Good news for me (pt 1): I finally got my offer from the Primary Reserve, and will be able to keep my rank and qualifications. This concludes the saga of my adventures with the new, improved Grievance process (for my opinions on how it works, just think negative thoughts...)

Good news for me (pt 2): Job possibility has just come up that fits perfectly with my civvy skills and experience (this has a chance of ending a too-long period of unemployment - I don't mind EI, but would prefer a real job.)

Problem - the job is in Whitehorse, YT - and I would really like to be able to take advantage of both events. I realize that the job isn't mine at this point, but finding out if there's a way for me to continue training and working with the Reserves is an important part of my decision...

*To the point:* What PRes units are in or closest to Whitehorse? Anybody know?


----------



## Infanteer (5 Feb 2005)

Perhaps there would be an oppurtunity to get involved with the Canadian Rangers?


----------



## Highland Lad (6 Feb 2005)

Yeah - I looked into it as far as the CFNA web page - there's not a great deal of call for Reservists up there...

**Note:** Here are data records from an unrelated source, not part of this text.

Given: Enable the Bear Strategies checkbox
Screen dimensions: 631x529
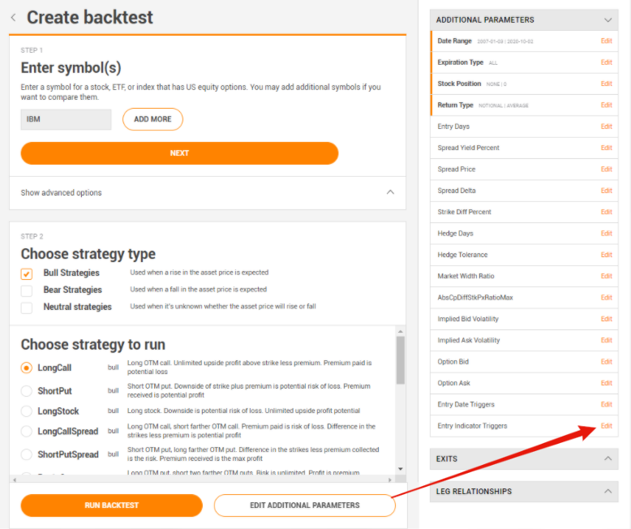Looking at the screenshot, I should click(x=27, y=290).
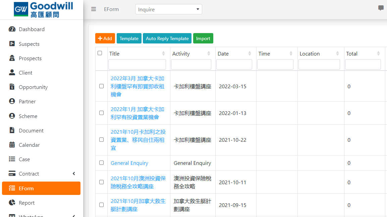Expand the Contract submenu chevron
Screen dimensions: 387x217
click(74, 174)
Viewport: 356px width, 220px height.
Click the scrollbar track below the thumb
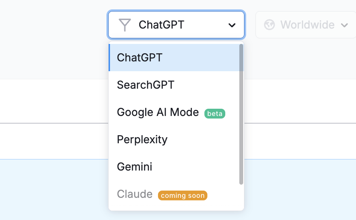point(241,197)
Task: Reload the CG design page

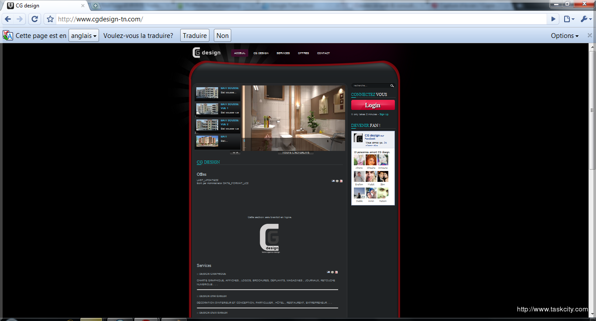Action: (x=34, y=19)
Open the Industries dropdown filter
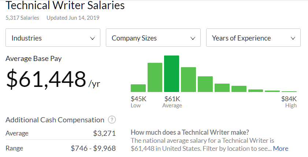308x157 pixels. 53,38
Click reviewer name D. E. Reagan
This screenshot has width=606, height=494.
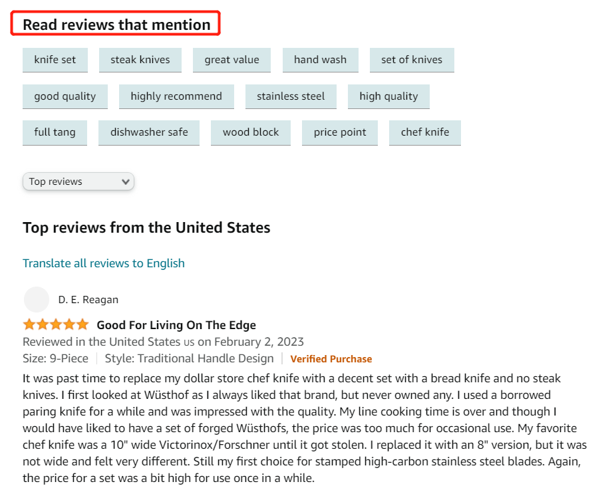(x=88, y=300)

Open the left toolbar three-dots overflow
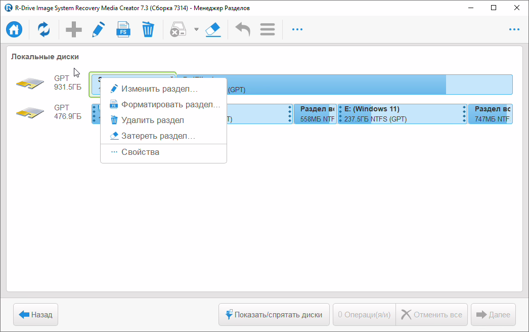coord(297,29)
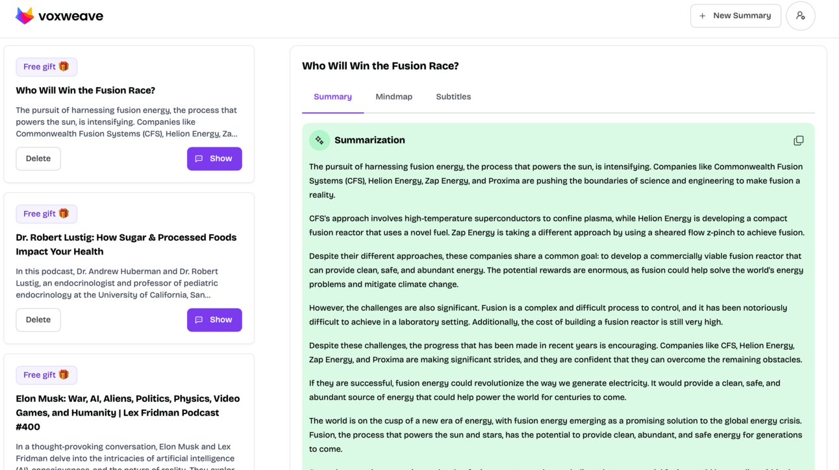The image size is (839, 470).
Task: Click the gift icon on Robert Lustig card
Action: (x=64, y=214)
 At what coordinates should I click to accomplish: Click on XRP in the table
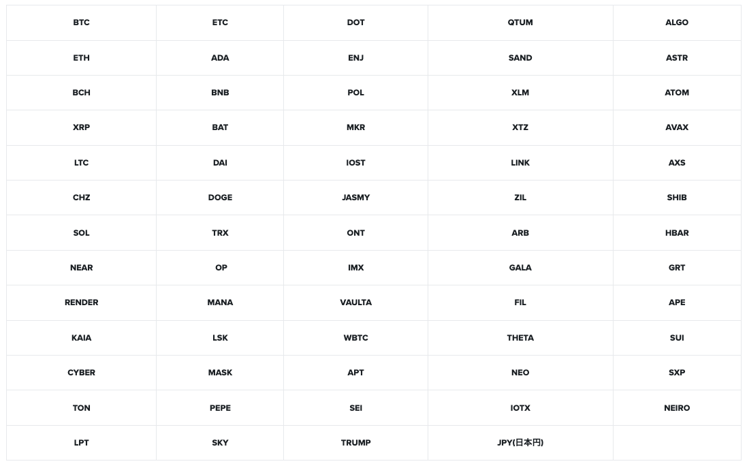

There are 19 Reserve positions in CFNA, according to their web site (not counting 440 Transport Sqn - probably not 031s), and 11 of those are in the Cadet Support Unit (in Yellowknife). 5 are in CFNA HQ (in Yellowknife), and 1 is in 1 Cdn Ranger Patrol Group (also in Yellowknife). There is ONE Reserve MCpl position in CFNA HQ Det Yukon, in Whitehorse, but it's for a Sup Tech (Class B, too, so I guess that would make the civvy job a little difficult  )

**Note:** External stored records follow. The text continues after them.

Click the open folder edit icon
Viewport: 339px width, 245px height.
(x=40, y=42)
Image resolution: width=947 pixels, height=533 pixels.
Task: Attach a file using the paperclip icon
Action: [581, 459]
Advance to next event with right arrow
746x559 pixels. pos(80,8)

Things are not looking promising for yours truly, but then again, things do change, right? Where there's a will, and all that (Guess I should go make up a will... :)


----------



## xFusilier (6 Feb 2005)

I currently live in Whitehorse.  Basically for the reserves you've got two options; join the Canadian Rangers which means that you must provide your equipment (Tent, Snowmachine, etc.) or work for the Cadet Movement.  The positions in that you talked about are all Cl B positions.  440 Sqn in Yellowknife has an ARAF and there has been talk every once and a while of starting an ARAF det here in Whitehorse but I think that has pretty much died out.  Other than that you could always start lobbying the gov't to take the Yukon Regiment of the Supplementary Order of Battle.


----------



## Michael OLeary (6 Feb 2005)

xFusilier said:
			
		

> Other than that you could always start lobbying the gov't to take the Yukon Regiment of the Supplementary Order of Battle.



Perhaps after the Halifax Rifles make their case, which may not happen any time soon.

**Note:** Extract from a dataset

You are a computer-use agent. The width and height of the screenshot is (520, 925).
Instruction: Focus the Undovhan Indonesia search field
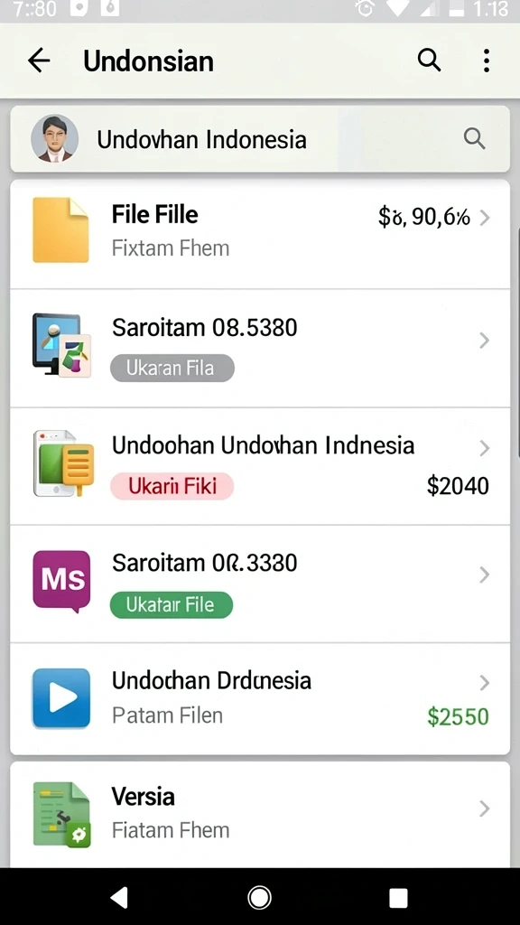pos(260,139)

xFusilier, I believe we corresponded on accoutremente while I was in Halifax. If so, how's the old man (BFK) doing?


----------



## xFusilier (6 Feb 2005)

BFK is doing alright, he's currently working in the J2 shop at JHQ(Cent) in Heidelberg.  He got sent to Afghansitan with ISAF HQ last year, which pointed out to him he wasn't as young as he thought he was.  Other than that he has a whole 16 other nationalities to lecture on the merits of the Centurion Tank and the Ferret Scout Car to.  He's planning to move back to NS in the summer having bought land out on St. Margrets Bay, and hopefully retire into obscurity as a faceless 36 Bde Staff Officer.  I don't know if you have his e-mail address so PM sent.


----------



## Michael OLeary (6 Feb 2005)

Thanks for the update and PM.


----------



## The Bread Guy (4 Sep 2015)

Reviving an uber-necro thread with the latest - the latest Conservative election 2015 promise (also attached in case link doesn't work):


> *Harper Announces Plan To Establish A Canadian Armed Forces Reserve Unit In Yukon*
> Prime Minister Stephen Harper today announced a plan to establish a Canadian Armed Forces reserve unit in Yukon. A primary reserve unit in Yukon will complement other measures which the Harper Government has taken to protect Canadian sovereignty in the north and will build a stronger connection between the Canadian Armed Forces and the people of Yukon.
> 
> “Our Government has made the rebuilding of the Canadian military a priority since we took office,” the Prime Minister said. “The establishment of a reserve unit in Yukon will provide important enhanced capacity for the Canadian Armed Forces in the north as part of its mission to defend Canada’s sovereignty.”
> ...


----------